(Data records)
------------------------------------------------------------

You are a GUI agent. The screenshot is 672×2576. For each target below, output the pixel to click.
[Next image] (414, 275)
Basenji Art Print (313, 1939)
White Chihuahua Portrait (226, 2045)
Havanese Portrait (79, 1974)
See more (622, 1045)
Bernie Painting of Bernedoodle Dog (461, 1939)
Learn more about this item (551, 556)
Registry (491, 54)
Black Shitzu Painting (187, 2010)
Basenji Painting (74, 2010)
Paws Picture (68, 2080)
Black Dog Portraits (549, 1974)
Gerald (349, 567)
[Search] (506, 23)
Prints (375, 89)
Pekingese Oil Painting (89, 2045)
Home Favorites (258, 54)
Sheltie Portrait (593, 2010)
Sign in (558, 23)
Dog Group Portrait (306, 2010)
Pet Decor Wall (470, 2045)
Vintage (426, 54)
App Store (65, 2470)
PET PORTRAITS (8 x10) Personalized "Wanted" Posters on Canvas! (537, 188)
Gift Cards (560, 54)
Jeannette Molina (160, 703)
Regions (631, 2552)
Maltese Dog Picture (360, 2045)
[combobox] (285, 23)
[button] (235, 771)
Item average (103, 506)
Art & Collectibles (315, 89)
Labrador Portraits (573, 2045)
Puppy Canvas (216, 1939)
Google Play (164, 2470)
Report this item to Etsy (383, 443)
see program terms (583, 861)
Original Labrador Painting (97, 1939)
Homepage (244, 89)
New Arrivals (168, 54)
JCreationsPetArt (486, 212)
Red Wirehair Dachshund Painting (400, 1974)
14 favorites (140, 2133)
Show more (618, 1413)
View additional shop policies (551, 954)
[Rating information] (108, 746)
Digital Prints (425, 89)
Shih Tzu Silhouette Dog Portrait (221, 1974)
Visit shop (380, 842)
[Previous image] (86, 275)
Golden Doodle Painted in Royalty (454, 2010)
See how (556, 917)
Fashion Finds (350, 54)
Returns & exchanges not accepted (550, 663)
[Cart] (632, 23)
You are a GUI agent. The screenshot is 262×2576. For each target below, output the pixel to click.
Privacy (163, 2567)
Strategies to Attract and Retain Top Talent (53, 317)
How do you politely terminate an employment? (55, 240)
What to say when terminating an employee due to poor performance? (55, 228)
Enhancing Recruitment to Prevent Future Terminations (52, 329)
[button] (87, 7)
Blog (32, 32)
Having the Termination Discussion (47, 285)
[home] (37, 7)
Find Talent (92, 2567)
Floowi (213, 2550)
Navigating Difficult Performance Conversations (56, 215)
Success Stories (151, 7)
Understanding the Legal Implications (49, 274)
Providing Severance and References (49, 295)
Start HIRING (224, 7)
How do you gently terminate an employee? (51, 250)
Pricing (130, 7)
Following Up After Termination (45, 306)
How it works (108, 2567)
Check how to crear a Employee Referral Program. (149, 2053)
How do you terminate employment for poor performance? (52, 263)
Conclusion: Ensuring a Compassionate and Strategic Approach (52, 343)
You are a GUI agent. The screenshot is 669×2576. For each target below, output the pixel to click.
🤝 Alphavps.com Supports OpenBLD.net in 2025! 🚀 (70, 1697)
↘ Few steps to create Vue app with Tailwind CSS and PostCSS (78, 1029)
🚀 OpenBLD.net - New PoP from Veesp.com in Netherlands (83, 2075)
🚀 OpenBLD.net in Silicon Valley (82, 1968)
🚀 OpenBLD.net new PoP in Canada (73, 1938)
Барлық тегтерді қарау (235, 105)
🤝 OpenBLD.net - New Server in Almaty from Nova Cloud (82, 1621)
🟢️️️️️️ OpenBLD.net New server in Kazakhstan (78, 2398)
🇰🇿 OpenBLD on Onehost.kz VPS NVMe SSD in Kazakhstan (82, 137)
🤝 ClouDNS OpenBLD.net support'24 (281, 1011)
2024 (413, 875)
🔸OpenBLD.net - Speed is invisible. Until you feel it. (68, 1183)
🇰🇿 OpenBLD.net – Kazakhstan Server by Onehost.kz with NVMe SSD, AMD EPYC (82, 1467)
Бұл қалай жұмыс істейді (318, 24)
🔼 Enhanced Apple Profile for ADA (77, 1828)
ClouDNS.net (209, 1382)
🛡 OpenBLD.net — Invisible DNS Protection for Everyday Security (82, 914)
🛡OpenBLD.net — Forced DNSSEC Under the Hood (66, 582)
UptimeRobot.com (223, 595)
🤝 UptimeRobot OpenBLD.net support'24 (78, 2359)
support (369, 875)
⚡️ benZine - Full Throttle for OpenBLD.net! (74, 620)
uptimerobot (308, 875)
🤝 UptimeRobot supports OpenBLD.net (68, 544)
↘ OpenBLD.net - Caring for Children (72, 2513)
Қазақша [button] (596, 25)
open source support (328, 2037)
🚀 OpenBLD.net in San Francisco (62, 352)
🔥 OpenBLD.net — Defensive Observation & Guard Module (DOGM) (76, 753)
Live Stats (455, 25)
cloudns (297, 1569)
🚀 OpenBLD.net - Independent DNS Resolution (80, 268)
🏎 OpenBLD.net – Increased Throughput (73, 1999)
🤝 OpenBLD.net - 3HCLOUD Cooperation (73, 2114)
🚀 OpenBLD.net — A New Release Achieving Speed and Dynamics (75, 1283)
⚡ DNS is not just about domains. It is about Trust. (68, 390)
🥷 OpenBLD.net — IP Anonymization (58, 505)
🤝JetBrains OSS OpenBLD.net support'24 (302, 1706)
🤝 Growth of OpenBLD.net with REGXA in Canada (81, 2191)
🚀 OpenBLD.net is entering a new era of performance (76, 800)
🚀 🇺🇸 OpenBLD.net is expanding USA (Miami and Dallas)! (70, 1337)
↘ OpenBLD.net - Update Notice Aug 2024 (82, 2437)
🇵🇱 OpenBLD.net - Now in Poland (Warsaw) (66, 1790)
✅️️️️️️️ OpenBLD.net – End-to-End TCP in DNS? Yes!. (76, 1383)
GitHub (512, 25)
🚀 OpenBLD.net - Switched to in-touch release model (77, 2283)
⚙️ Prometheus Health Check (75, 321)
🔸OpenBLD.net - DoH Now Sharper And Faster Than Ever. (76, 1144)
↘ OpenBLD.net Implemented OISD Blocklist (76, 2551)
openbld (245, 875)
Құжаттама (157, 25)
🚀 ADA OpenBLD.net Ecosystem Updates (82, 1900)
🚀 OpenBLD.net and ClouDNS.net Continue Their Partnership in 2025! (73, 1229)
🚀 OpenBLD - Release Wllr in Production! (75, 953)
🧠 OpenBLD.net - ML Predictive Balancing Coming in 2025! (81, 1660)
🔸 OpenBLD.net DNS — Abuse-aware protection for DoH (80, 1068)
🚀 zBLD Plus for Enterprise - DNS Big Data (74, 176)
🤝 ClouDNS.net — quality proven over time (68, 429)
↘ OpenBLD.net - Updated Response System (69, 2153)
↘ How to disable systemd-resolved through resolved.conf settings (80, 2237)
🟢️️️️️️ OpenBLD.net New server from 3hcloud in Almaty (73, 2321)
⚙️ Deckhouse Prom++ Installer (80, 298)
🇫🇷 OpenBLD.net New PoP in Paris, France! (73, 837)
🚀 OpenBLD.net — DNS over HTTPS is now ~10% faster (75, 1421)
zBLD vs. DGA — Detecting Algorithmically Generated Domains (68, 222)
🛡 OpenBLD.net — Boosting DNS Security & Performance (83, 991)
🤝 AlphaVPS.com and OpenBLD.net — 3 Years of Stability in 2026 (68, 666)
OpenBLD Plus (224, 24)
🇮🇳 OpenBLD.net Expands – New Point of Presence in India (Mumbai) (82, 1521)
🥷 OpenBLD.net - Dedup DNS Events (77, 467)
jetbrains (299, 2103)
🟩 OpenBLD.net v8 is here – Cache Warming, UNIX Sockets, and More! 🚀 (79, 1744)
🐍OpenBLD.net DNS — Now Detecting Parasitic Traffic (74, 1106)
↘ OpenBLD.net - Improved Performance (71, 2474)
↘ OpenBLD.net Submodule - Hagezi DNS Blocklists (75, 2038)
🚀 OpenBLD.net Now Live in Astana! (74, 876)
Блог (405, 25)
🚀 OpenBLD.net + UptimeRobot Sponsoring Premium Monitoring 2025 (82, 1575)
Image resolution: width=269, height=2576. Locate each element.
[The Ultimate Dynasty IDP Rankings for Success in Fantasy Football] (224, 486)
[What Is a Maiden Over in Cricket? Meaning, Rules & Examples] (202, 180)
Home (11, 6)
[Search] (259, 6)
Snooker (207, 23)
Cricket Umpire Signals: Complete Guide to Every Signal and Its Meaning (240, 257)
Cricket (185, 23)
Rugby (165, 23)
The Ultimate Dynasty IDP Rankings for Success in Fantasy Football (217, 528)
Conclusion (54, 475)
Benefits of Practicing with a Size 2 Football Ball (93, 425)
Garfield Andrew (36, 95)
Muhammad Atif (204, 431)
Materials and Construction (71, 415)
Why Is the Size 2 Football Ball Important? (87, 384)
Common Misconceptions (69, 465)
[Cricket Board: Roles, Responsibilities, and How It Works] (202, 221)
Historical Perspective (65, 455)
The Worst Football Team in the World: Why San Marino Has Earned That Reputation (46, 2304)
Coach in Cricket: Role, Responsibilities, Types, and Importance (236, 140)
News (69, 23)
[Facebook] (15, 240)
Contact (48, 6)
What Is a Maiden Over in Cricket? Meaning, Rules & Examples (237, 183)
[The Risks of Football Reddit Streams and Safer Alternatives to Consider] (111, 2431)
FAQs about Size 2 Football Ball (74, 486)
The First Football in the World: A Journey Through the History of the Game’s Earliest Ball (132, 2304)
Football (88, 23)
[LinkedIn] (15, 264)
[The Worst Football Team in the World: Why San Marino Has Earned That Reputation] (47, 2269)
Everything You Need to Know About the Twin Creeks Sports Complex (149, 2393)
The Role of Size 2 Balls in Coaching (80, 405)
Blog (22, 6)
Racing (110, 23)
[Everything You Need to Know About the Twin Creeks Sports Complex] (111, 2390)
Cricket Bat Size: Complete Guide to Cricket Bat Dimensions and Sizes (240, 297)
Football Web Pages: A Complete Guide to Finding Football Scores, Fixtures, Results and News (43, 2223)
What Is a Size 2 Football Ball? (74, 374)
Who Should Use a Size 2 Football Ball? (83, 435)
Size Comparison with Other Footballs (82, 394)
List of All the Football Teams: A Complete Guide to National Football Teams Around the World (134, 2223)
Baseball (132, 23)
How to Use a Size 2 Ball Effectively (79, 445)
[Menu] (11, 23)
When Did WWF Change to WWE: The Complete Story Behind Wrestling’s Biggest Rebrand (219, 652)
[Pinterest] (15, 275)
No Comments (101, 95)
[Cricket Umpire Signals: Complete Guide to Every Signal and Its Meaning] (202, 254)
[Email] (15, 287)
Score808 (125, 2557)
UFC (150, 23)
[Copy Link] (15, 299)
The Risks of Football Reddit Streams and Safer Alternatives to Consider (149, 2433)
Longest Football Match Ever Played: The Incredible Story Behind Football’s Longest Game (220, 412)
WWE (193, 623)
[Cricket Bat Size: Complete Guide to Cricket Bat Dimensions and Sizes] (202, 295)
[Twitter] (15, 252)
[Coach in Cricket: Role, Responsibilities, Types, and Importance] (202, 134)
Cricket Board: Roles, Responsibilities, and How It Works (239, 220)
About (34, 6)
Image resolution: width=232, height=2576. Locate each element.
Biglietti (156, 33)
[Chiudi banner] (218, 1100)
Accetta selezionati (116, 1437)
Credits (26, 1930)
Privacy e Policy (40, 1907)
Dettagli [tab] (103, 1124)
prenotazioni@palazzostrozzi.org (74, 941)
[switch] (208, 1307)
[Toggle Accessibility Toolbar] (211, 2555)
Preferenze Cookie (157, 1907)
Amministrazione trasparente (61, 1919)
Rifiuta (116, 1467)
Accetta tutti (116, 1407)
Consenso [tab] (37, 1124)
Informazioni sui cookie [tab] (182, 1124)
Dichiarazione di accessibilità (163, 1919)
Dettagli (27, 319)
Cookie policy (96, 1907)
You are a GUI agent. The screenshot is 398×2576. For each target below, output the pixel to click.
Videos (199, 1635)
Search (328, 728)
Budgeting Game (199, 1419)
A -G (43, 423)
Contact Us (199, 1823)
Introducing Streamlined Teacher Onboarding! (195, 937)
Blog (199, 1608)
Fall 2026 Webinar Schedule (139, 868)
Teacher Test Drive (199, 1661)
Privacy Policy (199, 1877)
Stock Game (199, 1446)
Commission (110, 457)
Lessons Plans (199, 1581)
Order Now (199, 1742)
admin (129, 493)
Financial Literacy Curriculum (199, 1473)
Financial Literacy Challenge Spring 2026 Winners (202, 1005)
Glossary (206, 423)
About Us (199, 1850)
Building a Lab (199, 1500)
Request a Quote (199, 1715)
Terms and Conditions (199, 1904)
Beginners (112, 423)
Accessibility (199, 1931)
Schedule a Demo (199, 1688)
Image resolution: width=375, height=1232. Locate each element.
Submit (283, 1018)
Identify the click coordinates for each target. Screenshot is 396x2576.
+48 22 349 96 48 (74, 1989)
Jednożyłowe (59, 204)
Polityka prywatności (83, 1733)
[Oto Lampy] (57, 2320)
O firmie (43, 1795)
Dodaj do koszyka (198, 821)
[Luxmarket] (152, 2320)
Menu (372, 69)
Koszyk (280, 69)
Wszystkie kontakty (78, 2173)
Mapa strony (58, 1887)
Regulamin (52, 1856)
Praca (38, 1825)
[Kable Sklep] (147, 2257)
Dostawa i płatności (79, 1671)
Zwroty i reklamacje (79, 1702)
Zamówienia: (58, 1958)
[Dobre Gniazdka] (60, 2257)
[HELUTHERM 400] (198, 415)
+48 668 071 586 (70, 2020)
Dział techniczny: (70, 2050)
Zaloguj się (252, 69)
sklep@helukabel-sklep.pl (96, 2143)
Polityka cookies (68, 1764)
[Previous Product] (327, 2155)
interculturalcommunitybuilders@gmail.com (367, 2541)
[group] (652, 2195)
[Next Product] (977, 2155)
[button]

------------------------------------------------------------

WORK REQUIRED:
Beginning with the line above that contains "Identify the click", copy each line exactly up to and including the line that contains "Polityka cookies (68, 1764)", and go no further.

TASK ANSWER:
Identify the click coordinates for each target. Screenshot is 396x2576.
+48 22 349 96 48 (74, 1989)
Jednożyłowe (59, 204)
Polityka prywatności (83, 1733)
[Oto Lampy] (57, 2320)
O firmie (43, 1795)
Dodaj do koszyka (198, 821)
[Luxmarket] (152, 2320)
Menu (372, 69)
Koszyk (280, 69)
Wszystkie kontakty (78, 2173)
Mapa strony (58, 1887)
Regulamin (52, 1856)
Praca (38, 1825)
[Kable Sklep] (147, 2257)
Dostawa i płatności (79, 1671)
Zwroty i reklamacje (79, 1702)
Zamówienia: (58, 1958)
[Dobre Gniazdka] (60, 2257)
[HELUTHERM 400] (198, 415)
+48 668 071 586 (70, 2020)
Dział techniczny: (70, 2050)
Zaloguj się (252, 69)
sklep@helukabel-sklep.pl (96, 2143)
Polityka cookies (68, 1764)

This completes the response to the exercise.